Comité de Ética da FPF foi hoje empossado e quer transparência e boa governação

Emanuel Macedo de Medeiros foi empossado presidente do Comité de Ética da Federação Portuguesa de Futebol (FPF), que visa contribuir para o escrutínio, responsabilização e confiança no futebol português




Mais de seis meses depois de ter sido anunciada a criação deste comité, em agosto de 2025, e que Emanuel Macedo de Medeiros, diretor executivo da Sport Integrity Global Alliance (SIGA), ficaria encarregue da sua liderança, foi dada posse aos seus responsáveis.

“Os temas da ética, da transparência e da boa governação são fundamentais para o presente e futuro da FPF. Estamos a trabalhar nos mecanismos de autodefesa da credibilidade do futebol português”, vincou o presidente da FPF, Pedro Proença, citado pelo organismo.

Macedo de Medeiros vai presidir ao comité, contando com José Carlos Lima, Catarina Araújo e João Paulo Almeida como vogais.

“Estamos hoje a assegurar o presente para que o futuro seja de grande sucesso desportivo”, reforçou Pedro Proença, confiante de que este novo organismo persistirá no tempo para além da sua liderança da FPF, sinal de que a “cultura de integridade ficou enraizada no quotidiano da organização”.

Segundo a FPF, a criação deste Comité de Ética insere-se, ainda, num movimento mais amplo de modernização institucional, que passa pela adoção de normas internacionais de anticorrupção, pela revisão de regulamentos internos e pela construção de canais seguros de denúncia e tratamento de irregularidades.

“A ética e a integridade no desporto são traves estruturantes de um setor que se quer reconhecido, emancipado e sustentável.
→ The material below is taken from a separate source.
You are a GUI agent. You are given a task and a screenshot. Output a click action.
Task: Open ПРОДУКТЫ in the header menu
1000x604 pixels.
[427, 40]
Vamos coadjuvar a direção e os demais órgãos, não só nas reformas internas necessárias para garantir o standard de ouro em matéria de organização, funcionamento, cumprimento e observância das melhores práticas, mas também uma atenção especial às vulnerabilidades e desafios que todo o setor se confronta”, explicou Macedo de Medeiros.

No seu programa eleitoral, Pedro Proença tinha assumido como eixos estratégicos a transparência, o combate à corrupção, a prevenção de conflitos de interesses e o alinhamento com as melhores práticas internacionais.
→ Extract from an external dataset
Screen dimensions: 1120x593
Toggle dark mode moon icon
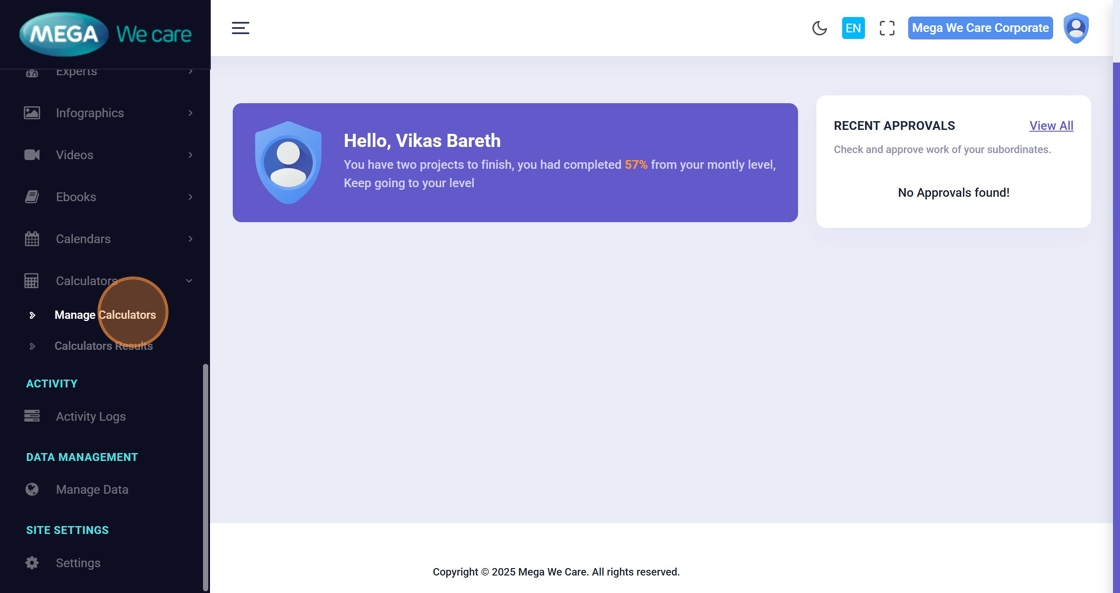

Neste contexto, o Comité de Ética vai assessorar a direção na definição de políticas de integridade, na monitorização do cumprimento das normas internas e na emissão de pareceres sobre matérias sensíveis para a reputação da organização e do futebol português.

A FPF informa ainda que este órgão vai ter como prioridades o acompanhamento das políticas de compliance e anticorrupção, o reforço da cultura interna de integridade, a promoção de princípios claros de conduta para dirigentes, atletas e demais agentes desportivos, bem como a análise de situações suscetíveis de ferir a confiança pública.